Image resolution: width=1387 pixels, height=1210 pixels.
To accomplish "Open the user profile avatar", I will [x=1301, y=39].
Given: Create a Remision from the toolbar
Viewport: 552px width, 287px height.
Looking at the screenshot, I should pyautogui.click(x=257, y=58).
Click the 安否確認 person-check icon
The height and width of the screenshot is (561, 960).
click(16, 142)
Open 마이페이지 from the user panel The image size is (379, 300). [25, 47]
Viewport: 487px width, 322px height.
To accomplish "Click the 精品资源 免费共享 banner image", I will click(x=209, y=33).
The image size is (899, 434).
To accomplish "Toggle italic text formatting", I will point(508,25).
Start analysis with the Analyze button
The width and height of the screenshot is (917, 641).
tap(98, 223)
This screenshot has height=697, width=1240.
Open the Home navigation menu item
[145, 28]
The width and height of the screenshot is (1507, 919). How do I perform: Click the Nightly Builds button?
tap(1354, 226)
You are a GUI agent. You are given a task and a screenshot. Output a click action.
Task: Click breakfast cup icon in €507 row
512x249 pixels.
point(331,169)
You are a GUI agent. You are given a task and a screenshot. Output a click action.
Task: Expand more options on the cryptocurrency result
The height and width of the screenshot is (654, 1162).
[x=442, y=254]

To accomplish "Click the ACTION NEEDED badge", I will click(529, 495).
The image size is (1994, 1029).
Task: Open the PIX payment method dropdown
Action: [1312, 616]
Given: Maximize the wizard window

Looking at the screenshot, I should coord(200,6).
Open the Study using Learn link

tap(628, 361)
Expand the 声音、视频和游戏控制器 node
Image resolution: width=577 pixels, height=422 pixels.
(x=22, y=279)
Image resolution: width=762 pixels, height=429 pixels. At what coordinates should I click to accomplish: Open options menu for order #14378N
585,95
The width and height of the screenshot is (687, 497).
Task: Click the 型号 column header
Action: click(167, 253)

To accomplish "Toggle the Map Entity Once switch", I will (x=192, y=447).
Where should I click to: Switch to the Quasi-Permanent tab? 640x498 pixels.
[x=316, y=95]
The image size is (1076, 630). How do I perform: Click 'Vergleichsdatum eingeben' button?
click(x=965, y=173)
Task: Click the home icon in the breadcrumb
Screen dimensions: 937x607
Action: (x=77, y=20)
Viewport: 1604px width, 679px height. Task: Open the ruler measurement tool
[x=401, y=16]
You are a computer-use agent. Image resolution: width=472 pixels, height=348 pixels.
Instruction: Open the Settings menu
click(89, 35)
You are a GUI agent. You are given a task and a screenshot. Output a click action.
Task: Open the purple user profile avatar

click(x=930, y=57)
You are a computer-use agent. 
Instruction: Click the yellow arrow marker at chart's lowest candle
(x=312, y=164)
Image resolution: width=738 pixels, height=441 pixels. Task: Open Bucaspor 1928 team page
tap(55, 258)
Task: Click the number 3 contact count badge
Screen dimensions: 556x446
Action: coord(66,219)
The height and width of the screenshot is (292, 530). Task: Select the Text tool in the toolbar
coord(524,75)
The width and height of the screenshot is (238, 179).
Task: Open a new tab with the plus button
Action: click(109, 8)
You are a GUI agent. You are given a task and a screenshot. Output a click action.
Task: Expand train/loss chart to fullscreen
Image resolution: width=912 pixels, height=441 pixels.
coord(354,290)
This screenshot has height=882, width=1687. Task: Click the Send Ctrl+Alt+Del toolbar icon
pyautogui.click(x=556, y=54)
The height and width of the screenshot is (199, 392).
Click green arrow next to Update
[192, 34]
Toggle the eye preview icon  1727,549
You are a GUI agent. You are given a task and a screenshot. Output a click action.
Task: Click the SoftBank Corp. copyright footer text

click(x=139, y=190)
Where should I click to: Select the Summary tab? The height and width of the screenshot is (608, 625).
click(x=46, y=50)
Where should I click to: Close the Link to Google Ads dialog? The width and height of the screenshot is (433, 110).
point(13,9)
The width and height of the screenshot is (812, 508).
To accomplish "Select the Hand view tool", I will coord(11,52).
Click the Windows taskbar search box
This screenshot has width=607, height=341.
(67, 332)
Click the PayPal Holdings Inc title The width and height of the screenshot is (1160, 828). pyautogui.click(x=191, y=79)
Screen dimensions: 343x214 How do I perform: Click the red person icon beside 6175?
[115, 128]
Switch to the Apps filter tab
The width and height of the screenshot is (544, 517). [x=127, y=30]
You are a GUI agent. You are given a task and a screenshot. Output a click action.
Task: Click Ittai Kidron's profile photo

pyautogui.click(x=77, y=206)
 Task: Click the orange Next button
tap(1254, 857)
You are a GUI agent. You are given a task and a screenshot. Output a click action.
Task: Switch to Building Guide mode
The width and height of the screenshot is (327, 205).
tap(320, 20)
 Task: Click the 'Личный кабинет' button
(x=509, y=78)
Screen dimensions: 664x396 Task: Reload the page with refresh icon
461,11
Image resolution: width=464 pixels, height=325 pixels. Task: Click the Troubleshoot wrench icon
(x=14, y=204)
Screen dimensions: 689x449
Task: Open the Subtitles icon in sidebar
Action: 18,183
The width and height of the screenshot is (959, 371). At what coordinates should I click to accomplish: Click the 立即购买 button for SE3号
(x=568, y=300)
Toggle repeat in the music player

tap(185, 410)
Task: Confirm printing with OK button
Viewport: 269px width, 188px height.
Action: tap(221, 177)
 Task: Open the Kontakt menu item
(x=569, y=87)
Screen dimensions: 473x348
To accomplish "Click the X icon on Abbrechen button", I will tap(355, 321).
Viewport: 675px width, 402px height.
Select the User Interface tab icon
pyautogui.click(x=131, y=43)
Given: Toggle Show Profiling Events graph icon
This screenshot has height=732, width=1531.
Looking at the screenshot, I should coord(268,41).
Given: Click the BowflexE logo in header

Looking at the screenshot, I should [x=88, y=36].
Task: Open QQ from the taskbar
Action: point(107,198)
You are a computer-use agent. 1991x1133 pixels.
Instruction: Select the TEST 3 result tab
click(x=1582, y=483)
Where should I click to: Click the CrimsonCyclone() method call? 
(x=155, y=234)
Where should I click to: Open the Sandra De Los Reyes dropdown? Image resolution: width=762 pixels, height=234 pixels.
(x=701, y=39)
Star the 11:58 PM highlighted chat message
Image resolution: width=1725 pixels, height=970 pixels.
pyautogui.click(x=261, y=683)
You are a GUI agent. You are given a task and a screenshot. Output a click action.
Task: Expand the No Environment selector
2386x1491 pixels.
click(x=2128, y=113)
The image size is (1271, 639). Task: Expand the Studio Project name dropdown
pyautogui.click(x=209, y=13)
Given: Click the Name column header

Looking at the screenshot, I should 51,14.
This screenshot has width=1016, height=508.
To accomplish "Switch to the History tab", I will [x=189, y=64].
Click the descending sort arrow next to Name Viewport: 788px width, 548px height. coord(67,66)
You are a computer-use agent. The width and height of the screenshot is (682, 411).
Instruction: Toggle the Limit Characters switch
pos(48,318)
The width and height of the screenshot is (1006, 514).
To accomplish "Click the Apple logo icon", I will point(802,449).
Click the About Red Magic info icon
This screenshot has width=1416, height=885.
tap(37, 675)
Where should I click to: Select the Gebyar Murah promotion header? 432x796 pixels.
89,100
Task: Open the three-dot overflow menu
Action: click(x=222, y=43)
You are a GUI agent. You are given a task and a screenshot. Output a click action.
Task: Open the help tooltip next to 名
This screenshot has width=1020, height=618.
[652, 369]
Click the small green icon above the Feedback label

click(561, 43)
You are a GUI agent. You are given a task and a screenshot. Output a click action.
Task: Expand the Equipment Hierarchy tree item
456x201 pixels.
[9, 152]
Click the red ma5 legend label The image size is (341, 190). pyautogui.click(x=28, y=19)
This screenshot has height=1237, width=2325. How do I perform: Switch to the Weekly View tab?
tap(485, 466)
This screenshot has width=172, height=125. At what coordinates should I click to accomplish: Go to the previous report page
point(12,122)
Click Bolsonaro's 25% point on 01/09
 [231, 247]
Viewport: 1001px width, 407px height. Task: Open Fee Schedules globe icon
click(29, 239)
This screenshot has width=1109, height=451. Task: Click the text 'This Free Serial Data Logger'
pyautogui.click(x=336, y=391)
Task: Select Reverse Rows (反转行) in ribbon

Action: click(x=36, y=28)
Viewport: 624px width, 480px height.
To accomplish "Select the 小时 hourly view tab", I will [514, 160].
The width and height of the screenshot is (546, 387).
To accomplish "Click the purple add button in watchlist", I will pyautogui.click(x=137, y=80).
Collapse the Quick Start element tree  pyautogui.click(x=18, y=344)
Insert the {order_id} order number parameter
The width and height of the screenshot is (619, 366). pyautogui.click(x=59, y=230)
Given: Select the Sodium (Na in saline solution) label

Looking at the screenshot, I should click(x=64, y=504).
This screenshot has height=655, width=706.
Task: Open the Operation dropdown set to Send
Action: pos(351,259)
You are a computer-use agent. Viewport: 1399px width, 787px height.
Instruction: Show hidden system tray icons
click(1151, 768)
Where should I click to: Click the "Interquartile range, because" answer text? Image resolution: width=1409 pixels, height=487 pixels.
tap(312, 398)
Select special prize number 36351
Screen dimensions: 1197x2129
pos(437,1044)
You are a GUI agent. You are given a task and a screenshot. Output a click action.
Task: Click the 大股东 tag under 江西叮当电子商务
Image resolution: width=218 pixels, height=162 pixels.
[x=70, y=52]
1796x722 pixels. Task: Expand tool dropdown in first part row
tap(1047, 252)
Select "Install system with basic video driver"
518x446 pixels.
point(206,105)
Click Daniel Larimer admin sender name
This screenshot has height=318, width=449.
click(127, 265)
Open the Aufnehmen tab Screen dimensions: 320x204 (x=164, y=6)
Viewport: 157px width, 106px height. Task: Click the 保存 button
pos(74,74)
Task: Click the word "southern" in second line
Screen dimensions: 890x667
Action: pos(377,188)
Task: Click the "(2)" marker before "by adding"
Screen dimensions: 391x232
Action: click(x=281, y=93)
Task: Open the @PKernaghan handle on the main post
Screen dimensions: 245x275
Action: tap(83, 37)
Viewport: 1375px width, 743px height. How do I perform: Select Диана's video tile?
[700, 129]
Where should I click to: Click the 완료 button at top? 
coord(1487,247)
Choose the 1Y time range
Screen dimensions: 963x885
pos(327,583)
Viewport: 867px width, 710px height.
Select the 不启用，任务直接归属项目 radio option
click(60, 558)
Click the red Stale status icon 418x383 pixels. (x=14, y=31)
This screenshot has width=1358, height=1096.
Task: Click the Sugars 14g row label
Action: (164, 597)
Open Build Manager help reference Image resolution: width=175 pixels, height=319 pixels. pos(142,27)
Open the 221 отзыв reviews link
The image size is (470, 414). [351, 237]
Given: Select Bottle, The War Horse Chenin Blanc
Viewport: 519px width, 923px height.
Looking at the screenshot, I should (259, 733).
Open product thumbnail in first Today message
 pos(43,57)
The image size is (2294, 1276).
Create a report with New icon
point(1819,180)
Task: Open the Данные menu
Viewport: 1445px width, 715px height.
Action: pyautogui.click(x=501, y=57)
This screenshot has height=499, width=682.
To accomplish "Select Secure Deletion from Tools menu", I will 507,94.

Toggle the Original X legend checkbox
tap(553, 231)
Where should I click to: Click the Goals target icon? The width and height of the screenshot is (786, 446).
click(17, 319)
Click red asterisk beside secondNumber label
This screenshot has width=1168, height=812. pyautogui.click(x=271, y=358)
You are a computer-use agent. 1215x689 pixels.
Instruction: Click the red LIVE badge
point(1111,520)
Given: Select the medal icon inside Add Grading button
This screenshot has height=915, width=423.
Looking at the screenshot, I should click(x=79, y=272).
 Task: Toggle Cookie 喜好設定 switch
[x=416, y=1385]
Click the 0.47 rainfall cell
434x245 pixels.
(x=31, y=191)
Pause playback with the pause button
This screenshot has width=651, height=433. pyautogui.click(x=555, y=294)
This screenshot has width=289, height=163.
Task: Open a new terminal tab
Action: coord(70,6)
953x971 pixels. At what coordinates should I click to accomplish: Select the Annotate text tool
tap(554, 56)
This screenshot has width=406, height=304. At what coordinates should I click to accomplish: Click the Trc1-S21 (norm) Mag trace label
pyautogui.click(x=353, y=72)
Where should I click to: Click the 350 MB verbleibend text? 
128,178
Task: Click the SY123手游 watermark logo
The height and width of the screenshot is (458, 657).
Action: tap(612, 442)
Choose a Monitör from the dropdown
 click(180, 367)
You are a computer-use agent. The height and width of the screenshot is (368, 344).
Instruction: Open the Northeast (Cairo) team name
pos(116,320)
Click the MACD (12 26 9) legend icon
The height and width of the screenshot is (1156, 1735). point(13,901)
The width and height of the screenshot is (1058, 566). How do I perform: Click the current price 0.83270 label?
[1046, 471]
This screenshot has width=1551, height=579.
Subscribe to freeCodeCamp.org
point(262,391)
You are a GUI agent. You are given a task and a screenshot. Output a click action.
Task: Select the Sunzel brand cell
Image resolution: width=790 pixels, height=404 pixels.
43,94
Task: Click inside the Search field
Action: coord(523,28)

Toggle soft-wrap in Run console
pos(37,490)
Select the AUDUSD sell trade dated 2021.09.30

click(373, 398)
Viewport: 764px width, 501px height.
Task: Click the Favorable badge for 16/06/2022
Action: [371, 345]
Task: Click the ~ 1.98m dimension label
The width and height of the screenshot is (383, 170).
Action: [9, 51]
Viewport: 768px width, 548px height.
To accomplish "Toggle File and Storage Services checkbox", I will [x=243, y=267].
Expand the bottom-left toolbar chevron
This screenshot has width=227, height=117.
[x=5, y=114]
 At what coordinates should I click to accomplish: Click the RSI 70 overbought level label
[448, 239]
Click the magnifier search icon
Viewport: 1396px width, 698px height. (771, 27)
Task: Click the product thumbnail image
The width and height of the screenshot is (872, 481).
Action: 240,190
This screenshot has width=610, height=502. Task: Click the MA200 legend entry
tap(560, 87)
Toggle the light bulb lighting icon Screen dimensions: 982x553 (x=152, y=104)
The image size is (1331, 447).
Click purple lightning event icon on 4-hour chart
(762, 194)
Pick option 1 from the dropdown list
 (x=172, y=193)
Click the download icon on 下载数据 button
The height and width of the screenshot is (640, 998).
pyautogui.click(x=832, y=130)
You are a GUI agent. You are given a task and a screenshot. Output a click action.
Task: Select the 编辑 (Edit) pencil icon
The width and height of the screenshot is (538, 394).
──────────
## Brief:
Reproduce word for word the stretch of entries from the very beginning through the line containing "will click(x=209, y=33).".

## Solution for this task:
Image resolution: width=1387 pixels, height=1210 pixels.
To accomplish "Open the user profile avatar", I will [x=1301, y=39].
Given: Create a Remision from the toolbar
Viewport: 552px width, 287px height.
Looking at the screenshot, I should pyautogui.click(x=257, y=58).
Click the 安否確認 person-check icon
The height and width of the screenshot is (561, 960).
click(16, 142)
Open 마이페이지 from the user panel The image size is (379, 300). [25, 47]
Viewport: 487px width, 322px height.
To accomplish "Click the 精品资源 免费共享 banner image", I will click(x=209, y=33).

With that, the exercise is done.